The world is made up of a population of shallow people. What matters and is valued in society is not how one behaves, but more so how one stands financially or in social class. The difference in treatment between those different classes is what inspired Liliana Heker to write The Stolen Party, a short story published in 1982. The story follows a maid’s young daughter, Rosaura, and how by experience, learns of the reality concerning her social position. After much argument, Rosaura’s mother allows her to attend her wealthy friend Luciana’s birthday party, despite knowing the consequences of her going. At the party, Rosaura believes that she is being treated specially, with Señora Ines tasking her with jobs that she would not trust the other children to do. She later realizes, however, that she had not been invited to the party as a guest, but as a worker. It does not matter to others how well she behaves as because she is the maid’s daughter, she will never receive the same level of respect or treatment from those of higher class. Through the use of symbolism and conflicts, Heker’s short story The Stolen Party reveals the influence of social class on the received treatment and proves how one’s outward appearance affects the types of relationships they will encounter.

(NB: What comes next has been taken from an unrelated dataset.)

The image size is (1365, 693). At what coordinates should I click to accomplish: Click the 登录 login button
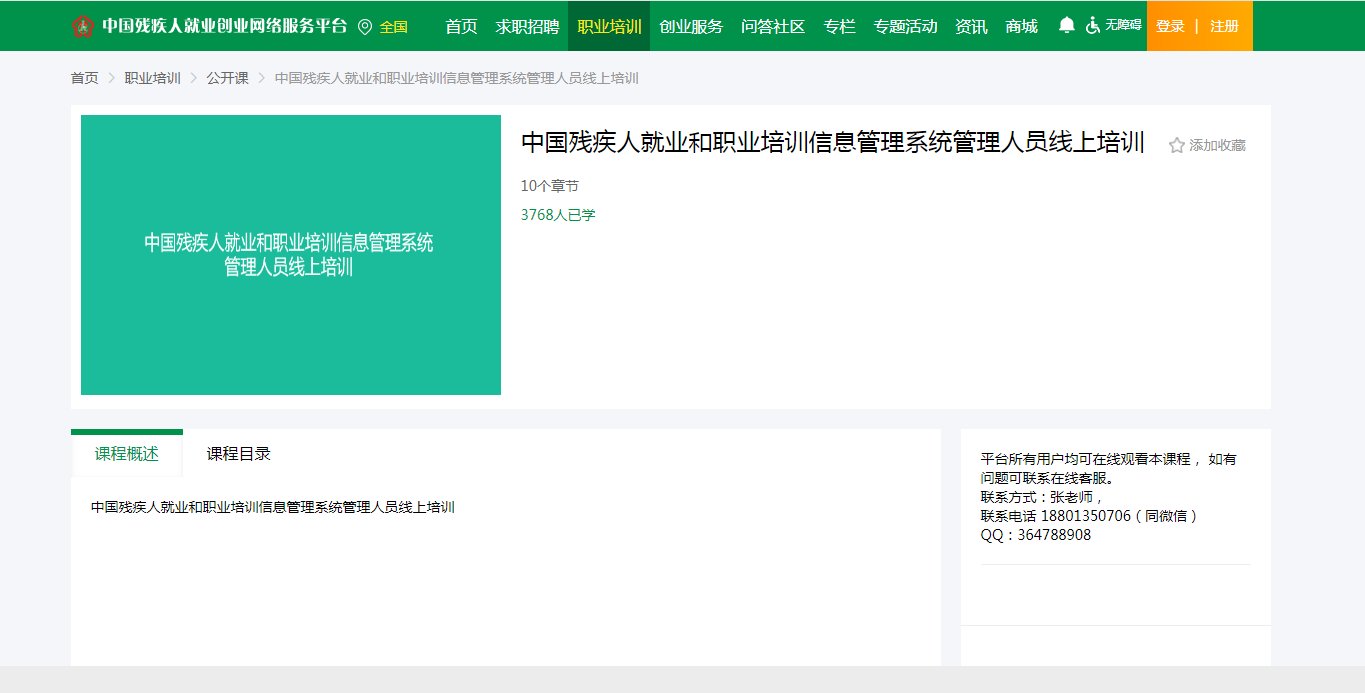(1170, 26)
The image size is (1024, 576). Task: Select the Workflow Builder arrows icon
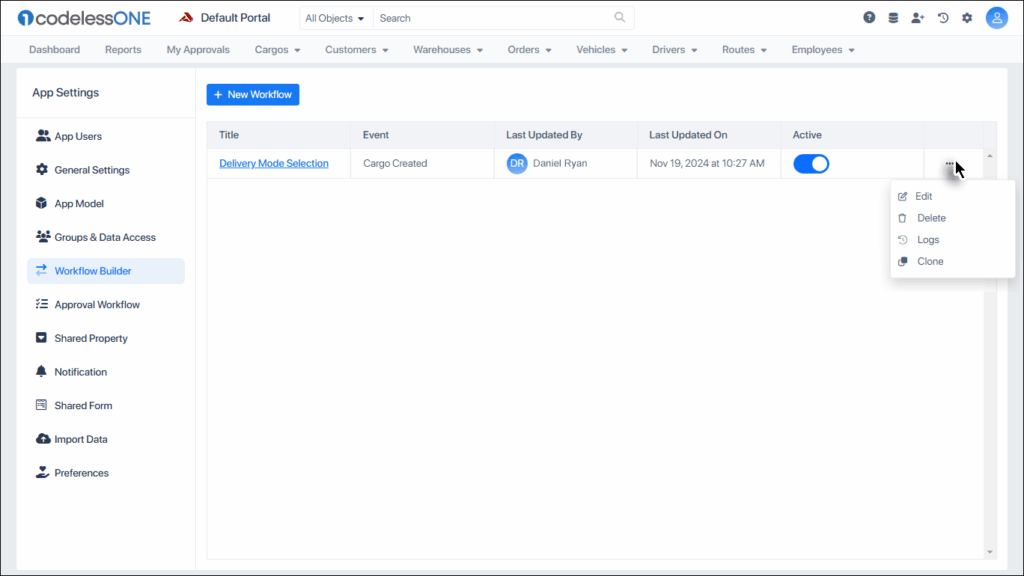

Firstly, Heker uses symbolism to demonstrate the effect of one’s social class on the treatment they receive. For example, throughout the story, the significance of the monkey to Rosaura is made clear to the reader by the constant mentioning of the animal. The symbolism of the monkey and the magician represents the idea of servant and master respectively. This idea is used as a metaphor to describe the relationship between Rosaura and Luciana’s mother, Señora Ines. To explain, as the magician performs his tricks, the monkey is referred to as his ‘partner.’ The monkey is forced to obey every command the magician makes, acting as his servant. To compare, at the end of the party before Rosaura leaves, Señora Ines does not give Rosaura a gift. Instead, she hands her over two bills, stating that “[she] really and truly, earned this, […] [thanking] [her] for all [her] help, [referring to her as] [her] pet” (Heker 5). At the party, Señora Ines commands Rosaura to do certain tasks, such as cut the cake for the guests. Though it seems like a privilege at first, it is later revealed that this was due to the fact that Rosaura had not attended the party as a guest but as a worker. Moreover, the significance of Señora Ines rewarding Rosaura with money describes the miscommunication as a result of social class. It is presumed that Señora Ines was not actively being rude to Rosaura when she “rummaged in her purse. [and] in her hand appeared two bills” (Heker 5), but because of the differences between classes, she assumes that those of lower class want nothing more but money. To those of higher social class, money is the solution to every problem. It is the fault and inequality of social class that leads Rosaura to be treated the way she is in the story.

Furthermore, the conflicts Rosaura faces and the resulting relationships she encounters is the cause of the differences between social class. For instance, during the party, a blonde girl with a bow attending the party as a guest approaches Rosaura, asking her who she is. The naive Rosaura replies, stating that she is a friend of Luciana’s. However, the blonde girl with the bow is not convinced as “[she is] her cousin and [she] [knows] all her friends. And [she] [does not] know [Rosaura]” (Heker 2). Luciana’s cousin then proceeds to question Rosaura of her background and why she is at the party, but Rosaura only says that she is the daughter of the employee as this was what her mother had instructed her to say. This represents the clear division between social classes as though Rosaura believes that she is Luciana’s friend, it is evident that to Luciana, she is simply just the maid’s daughter. Additionally, Rosaura’s relationship with Señora Ines shows the disunity of classes and portrays the reasoning behind the lower class’ hatred on the higher class. When quarrelling with her mother in order to gain permission to attend Luciana’s party, her mother argues that she does not want her going because it is a rich people’s party. Rosaura in turn thought that it was unfair of her mother to accuse other people of being liars simply because they were rich. However it is at the end when Rosaura begins to understand why her mother despised them. Her realization of the unjust treatment she receives as a result of her social class displays in her “cold, clear look that fixed itself on Señora Ines’s face” (Heker 5). Rosaura’s facial expression in this scene represents the acknowledgement of her mother’s words and the understanding that rich people are not the poor’s best friend. As a result, the story exhibits, to a degree, the unlikeliness of friendships forming between those of different social class backgrounds due to the misunderstanding of intent in both parties.

To conclude, The Stolen Party establishes the effect of social class on one’s received treatment and the relationships they face using symbolism and conflicts. The misinterpretation of one’s motive and behaviour towards those of different classes demonstrates the inability for positive relationships to be an outcome in society. Rosaura’s change in personality from the beginning to the end of the story displays how ignorance is bliss, but one will inevitably learn the truth and the pain that follows is the consequence of knowledge. Afterall, as poet Thomas Gray once wrote, where ignorance is bliss, ‘tis folly to be wise.